━━━ INFORMATION PROVIDED ━━━

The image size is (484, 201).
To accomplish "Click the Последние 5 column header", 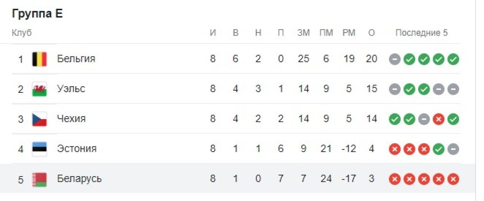I will (421, 33).
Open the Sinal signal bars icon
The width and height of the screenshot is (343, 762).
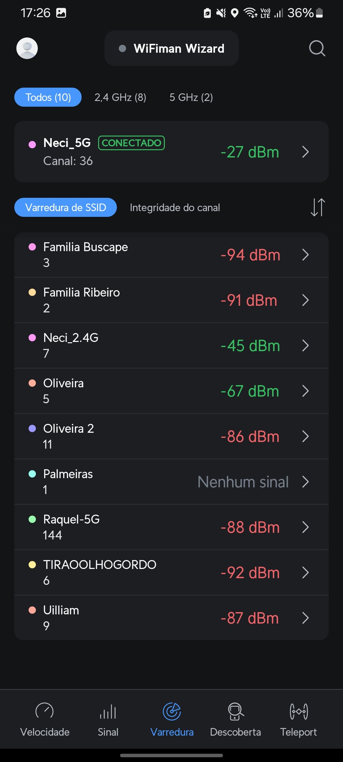[108, 711]
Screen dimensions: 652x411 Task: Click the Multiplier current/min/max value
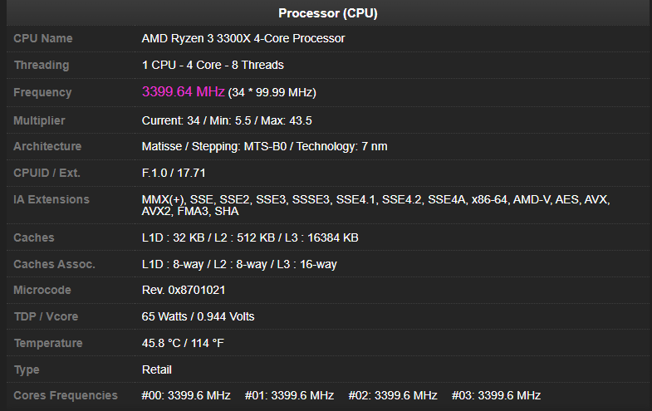point(227,120)
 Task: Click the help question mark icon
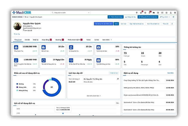[173, 17]
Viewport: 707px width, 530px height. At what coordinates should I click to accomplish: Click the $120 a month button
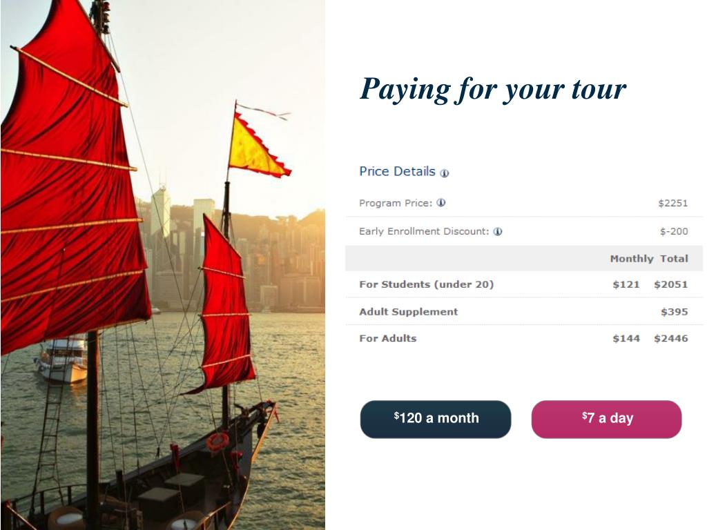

━━━

* **THE PROBLEM**
Output exactly, and only, the lines running from the line containing "Screen dimensions: 652x411" to the last line of the entries above, omitting the pictures.

* **YOUR RESPONSE**
Screen dimensions: 652x411 Task: Click the Multiplier current/min/max value
point(227,120)
 Task: Click the help question mark icon
[173, 17]
Viewport: 707px width, 530px height. At what coordinates should I click to accomplish: Click the $120 a month button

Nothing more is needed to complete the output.